The Mortal Queens emerge as a collective force. Their demands — controlling every detail of the environment and arriving via winnowing — establish them as shrewd, security-conscious, and magically capable, raising the stakes for the alliance.

Themes, Symbols, or Motifs

  • Blood as Sustenance and Bond: Feyre brings lamb’s blood not as a bribe but an act of care, and Amren’s unguarded thanks emphasizes the gift’s intimacy. The blood ruby, now a paperweight, symbolizes that destruction can be averted through quieter, personal connections (the necklace).
  • The Waiting and the Work: The weeks of training, notes, and silence grind against the characters’ urgency. This slow passage underscores that rebuilding strength — physical, magical, emotional — is its own battle.
  • Notes as Hidden Intimacy: The exchanged letters create a private space where Feyre can voice her emptiness and Rhys can reveal his core convictions without the weight of spoken words. The single line “Thank you—for last night” that begins the exchange marks a threshold of trust.
  • Power and Its History: Rhys’s insistence on learning the High Lords’ natures ties Feyre’s stolen abilities to political identity, showing that magic is not neutral but carries the imprint of its original wielder.
  • The Queens’ Winnowing: The reveal that mortal queens can winnow upsets the assumed boundary between human and Fae, hinting at unknown alliances or ancient lineages that complicate the coming war.

Why This Chapter Matters

Chapter 39 is the crucial hinge between the aftermath of the Adriata theft and the final push toward Hybern. It shows the inner circle in a sustained holding pattern, using the pause not for passivity but for deliberate strengthening. Feyre’s growth from a broken survivor to a fighter who earns her place through training and emotional honesty sets the stage for her role in the negotiations. The queens’ arrival — precise, informed, and magically adept — replaces vague hope with a concrete diplomatic gamble, while the note-writing ritual cements the evolving bond between Feyre and Rhys that will define the coming conflict. This chapter also seeds future tensions: Cassian’s friction with Nesta, Azriel’s burnout, and the queens’ formidable bargaining power all promise consequences.

Study Questions

  1. How does Amren’s handling of the blood ruby and Varian’s necklace reframe the earlier conflict with Tarquin?
    The blood ruby was a declaration of blood feud, but Amren uses it as a common paperweight, showing that she does not regard it with fear or anger. The necklace, a personal gift meant to soften the feud, reveals that diplomatic wounds can be salved through individual relationships. This suggests that the rift with the Summer Court might be mended not by official treaties but by Varian and Amren’s complicated personal dynamic.
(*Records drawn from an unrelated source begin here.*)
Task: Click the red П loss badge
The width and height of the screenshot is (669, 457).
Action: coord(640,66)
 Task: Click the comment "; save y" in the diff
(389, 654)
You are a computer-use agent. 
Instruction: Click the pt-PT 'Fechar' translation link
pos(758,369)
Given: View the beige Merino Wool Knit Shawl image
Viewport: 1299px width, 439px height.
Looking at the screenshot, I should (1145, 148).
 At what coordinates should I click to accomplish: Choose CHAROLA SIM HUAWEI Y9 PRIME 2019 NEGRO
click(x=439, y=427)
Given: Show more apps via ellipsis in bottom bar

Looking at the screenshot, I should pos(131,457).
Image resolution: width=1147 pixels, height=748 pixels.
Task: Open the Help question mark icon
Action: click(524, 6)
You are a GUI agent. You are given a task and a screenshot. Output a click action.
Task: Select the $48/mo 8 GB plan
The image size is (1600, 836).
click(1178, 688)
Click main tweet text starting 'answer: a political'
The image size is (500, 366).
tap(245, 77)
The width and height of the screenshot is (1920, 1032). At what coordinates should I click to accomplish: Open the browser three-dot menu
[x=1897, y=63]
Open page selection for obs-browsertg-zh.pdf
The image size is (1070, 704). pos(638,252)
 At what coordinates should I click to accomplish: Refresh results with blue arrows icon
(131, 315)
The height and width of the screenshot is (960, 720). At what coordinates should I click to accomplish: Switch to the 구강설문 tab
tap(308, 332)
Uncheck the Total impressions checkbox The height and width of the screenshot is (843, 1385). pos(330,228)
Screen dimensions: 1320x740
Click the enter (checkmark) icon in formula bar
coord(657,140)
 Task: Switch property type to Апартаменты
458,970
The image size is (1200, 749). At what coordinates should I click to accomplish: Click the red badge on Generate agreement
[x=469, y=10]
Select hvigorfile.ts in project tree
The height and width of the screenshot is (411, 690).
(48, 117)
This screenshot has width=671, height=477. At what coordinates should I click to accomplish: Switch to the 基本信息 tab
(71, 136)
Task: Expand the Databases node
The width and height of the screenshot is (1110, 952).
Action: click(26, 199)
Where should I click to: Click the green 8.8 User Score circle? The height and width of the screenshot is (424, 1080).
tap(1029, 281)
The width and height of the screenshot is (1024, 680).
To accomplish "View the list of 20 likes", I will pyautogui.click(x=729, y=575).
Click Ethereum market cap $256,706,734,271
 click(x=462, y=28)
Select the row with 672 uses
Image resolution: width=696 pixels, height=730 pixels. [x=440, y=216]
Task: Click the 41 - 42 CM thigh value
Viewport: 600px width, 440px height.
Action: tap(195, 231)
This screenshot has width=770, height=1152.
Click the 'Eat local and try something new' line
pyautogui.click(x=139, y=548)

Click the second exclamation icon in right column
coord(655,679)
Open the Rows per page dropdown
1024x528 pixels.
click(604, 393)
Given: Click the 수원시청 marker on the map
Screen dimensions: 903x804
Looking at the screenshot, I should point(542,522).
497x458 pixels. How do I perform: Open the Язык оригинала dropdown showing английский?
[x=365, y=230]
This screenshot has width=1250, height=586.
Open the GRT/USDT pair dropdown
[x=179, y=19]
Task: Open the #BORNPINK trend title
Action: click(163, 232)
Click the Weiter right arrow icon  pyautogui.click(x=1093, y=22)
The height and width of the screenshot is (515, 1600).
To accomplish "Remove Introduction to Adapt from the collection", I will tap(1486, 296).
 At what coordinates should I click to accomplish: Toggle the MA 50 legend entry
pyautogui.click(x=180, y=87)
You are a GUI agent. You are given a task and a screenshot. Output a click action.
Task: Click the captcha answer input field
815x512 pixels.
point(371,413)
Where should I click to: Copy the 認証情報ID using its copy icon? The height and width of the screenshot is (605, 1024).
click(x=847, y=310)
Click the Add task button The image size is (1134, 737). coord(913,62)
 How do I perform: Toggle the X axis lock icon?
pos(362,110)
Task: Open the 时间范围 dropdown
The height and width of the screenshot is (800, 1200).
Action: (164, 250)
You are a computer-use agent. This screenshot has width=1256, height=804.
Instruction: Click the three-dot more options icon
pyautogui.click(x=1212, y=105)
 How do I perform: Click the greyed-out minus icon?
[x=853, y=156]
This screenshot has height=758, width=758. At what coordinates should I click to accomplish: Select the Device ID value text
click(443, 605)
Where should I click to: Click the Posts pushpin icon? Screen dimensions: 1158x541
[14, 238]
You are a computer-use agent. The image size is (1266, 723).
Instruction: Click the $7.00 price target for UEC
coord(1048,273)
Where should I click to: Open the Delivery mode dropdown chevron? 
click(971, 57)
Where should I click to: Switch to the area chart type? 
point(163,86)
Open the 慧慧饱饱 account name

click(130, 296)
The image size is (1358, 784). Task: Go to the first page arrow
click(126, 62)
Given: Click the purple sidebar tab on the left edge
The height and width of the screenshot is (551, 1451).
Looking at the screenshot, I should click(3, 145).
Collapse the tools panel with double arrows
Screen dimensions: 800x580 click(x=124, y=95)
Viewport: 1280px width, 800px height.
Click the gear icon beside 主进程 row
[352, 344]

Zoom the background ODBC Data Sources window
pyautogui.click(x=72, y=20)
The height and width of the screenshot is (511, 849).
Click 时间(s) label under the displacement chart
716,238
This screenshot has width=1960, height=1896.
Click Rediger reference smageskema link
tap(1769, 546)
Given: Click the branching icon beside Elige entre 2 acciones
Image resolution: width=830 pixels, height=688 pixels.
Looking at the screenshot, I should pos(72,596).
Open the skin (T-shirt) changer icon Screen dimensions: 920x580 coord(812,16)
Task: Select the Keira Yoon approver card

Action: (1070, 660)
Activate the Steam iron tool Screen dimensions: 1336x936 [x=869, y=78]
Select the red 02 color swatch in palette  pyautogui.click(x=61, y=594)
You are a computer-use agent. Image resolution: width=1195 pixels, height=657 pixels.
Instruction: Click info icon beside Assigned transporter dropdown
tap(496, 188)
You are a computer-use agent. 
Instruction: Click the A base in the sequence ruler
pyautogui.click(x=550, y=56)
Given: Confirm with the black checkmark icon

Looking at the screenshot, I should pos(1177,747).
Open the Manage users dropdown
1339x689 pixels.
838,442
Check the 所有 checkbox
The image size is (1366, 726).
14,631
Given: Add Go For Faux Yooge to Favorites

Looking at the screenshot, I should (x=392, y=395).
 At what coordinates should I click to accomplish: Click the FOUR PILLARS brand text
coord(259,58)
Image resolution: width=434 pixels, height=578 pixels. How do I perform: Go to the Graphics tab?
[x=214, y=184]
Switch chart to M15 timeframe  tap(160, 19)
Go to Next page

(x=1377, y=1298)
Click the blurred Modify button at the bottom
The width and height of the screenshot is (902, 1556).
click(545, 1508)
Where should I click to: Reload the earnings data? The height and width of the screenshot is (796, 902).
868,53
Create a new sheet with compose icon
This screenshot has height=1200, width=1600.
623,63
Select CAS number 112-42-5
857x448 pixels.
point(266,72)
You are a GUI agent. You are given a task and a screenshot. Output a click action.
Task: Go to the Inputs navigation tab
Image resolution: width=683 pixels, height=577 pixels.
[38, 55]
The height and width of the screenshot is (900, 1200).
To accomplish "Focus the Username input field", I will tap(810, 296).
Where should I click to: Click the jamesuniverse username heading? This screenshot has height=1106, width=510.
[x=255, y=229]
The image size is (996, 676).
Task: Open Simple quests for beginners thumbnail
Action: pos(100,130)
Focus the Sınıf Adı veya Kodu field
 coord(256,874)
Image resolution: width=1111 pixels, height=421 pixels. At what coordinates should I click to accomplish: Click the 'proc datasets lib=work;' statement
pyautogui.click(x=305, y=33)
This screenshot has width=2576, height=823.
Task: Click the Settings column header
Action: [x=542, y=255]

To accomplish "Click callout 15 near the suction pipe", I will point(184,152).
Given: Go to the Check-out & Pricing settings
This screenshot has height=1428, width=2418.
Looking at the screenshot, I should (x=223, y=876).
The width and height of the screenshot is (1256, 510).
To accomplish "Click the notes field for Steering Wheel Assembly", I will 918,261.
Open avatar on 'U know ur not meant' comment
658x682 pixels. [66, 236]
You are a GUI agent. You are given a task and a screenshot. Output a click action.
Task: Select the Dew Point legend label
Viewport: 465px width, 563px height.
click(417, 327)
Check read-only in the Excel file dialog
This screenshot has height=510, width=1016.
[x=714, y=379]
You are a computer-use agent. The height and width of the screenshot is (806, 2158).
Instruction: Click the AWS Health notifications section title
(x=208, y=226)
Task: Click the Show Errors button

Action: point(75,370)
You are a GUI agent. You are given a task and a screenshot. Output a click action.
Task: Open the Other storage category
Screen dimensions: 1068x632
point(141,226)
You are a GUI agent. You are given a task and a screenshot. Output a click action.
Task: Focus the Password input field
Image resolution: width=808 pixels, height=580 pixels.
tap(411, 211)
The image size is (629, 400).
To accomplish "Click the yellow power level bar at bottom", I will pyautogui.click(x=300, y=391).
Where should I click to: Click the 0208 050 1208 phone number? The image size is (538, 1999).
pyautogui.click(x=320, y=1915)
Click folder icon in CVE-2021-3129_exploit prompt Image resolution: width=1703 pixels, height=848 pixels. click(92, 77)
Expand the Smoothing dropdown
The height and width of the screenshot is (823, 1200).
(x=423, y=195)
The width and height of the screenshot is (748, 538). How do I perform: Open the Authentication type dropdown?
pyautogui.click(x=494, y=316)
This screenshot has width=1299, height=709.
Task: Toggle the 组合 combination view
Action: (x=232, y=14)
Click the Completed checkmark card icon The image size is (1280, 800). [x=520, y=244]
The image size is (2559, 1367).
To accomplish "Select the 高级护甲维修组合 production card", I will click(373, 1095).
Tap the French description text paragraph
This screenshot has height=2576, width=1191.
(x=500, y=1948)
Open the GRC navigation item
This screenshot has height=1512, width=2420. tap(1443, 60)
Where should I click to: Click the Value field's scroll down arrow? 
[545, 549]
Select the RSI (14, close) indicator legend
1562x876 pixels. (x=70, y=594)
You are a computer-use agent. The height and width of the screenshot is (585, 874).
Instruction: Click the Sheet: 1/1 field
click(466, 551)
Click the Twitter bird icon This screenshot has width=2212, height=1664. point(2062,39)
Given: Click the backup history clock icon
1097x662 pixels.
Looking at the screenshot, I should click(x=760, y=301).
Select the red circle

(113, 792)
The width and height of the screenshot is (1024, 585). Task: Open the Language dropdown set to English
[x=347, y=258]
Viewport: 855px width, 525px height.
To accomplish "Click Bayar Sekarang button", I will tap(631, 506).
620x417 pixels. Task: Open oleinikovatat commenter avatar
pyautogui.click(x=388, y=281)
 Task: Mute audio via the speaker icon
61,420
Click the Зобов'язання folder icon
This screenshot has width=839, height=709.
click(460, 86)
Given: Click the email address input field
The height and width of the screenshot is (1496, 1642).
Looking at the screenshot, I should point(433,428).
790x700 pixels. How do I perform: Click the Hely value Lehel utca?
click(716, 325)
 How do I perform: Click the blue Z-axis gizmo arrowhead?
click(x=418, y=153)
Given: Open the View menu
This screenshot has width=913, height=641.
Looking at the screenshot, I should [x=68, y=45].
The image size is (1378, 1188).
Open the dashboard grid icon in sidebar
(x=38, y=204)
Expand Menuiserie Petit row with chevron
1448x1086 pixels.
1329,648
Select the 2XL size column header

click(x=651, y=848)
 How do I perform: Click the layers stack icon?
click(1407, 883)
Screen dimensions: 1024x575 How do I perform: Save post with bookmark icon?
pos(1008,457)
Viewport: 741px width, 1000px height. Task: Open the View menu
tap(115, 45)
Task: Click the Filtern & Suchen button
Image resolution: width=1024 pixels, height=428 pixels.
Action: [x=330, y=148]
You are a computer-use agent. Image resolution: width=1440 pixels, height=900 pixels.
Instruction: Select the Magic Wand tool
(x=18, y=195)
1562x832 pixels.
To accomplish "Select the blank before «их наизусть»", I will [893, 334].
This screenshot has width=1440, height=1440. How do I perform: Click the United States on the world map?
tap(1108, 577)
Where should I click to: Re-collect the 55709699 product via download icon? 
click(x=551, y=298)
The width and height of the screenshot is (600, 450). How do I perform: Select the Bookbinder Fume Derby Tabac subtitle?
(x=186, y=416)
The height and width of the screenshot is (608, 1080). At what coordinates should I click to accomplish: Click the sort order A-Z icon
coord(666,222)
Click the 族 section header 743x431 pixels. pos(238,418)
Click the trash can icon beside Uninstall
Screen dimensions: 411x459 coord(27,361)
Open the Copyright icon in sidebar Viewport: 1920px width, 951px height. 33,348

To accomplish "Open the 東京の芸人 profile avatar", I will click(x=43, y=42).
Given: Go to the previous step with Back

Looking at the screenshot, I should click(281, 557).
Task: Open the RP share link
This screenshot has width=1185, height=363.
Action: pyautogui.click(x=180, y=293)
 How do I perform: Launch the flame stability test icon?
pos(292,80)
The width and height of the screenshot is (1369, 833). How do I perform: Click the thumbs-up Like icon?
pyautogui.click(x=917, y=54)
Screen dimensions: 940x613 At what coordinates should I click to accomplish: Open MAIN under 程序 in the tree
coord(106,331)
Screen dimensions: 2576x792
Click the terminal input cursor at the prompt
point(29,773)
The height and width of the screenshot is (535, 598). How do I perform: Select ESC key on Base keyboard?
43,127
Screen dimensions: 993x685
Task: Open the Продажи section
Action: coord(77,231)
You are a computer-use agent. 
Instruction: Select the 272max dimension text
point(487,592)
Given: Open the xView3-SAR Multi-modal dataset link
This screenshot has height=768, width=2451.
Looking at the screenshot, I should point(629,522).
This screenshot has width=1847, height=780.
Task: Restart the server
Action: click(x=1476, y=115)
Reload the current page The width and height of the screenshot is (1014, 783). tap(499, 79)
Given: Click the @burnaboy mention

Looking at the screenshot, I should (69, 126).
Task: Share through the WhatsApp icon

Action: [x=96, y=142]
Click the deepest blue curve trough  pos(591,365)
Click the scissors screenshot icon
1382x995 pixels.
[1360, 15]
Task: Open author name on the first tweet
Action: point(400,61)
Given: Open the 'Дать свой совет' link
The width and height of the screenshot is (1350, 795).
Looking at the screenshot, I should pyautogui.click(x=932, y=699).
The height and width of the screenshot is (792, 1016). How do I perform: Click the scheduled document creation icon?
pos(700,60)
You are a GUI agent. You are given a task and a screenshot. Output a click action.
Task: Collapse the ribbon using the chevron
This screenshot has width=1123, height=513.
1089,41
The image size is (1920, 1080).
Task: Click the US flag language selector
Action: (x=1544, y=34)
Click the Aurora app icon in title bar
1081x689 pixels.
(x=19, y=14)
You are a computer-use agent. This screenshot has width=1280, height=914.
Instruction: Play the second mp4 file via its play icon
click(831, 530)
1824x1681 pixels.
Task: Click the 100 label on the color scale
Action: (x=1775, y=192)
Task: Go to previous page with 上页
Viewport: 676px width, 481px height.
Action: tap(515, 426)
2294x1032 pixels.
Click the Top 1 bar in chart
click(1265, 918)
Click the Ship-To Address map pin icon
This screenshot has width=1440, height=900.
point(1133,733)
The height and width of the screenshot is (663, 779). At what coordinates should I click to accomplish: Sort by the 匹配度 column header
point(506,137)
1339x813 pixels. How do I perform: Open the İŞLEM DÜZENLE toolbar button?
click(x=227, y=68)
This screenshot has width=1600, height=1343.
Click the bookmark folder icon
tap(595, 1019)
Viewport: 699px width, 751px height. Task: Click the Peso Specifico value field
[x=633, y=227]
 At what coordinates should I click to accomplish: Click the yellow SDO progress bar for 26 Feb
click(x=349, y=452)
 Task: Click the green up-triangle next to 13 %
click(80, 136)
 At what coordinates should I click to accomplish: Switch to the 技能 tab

  2. In what ways do the note exchanges between Feyre and Rhys differ from their spoken conversations, and what do they reveal?
    The notes lack the immediate banter and posturing of their talk; they are slower and more deliberate. Feyre writes that painting was her sole dream, a vulnerability she has not voiced aloud. Rhys admits he actively wanted to be High Lord so he could reform the court, a confession that explains his fierce protectiveness. The written word gives both the safety to articulate truths they otherwise sidestep.

  3. What do the queens’ demands — especially the layout of the house and their ability to winnow — suggest about their character and the coming negotiation?
    The demands show they trust no one and want to control the environment completely, revealing strategic paranoia. Their ability to winnow indicates they possess or have access to Fae magic, which makes them far more dangerous than ordinary mortals. In negotiation, they will likely attempt to dictate terms from a position of strength rather than pleading for aid, forcing Rhys and Feyre to counter carefully.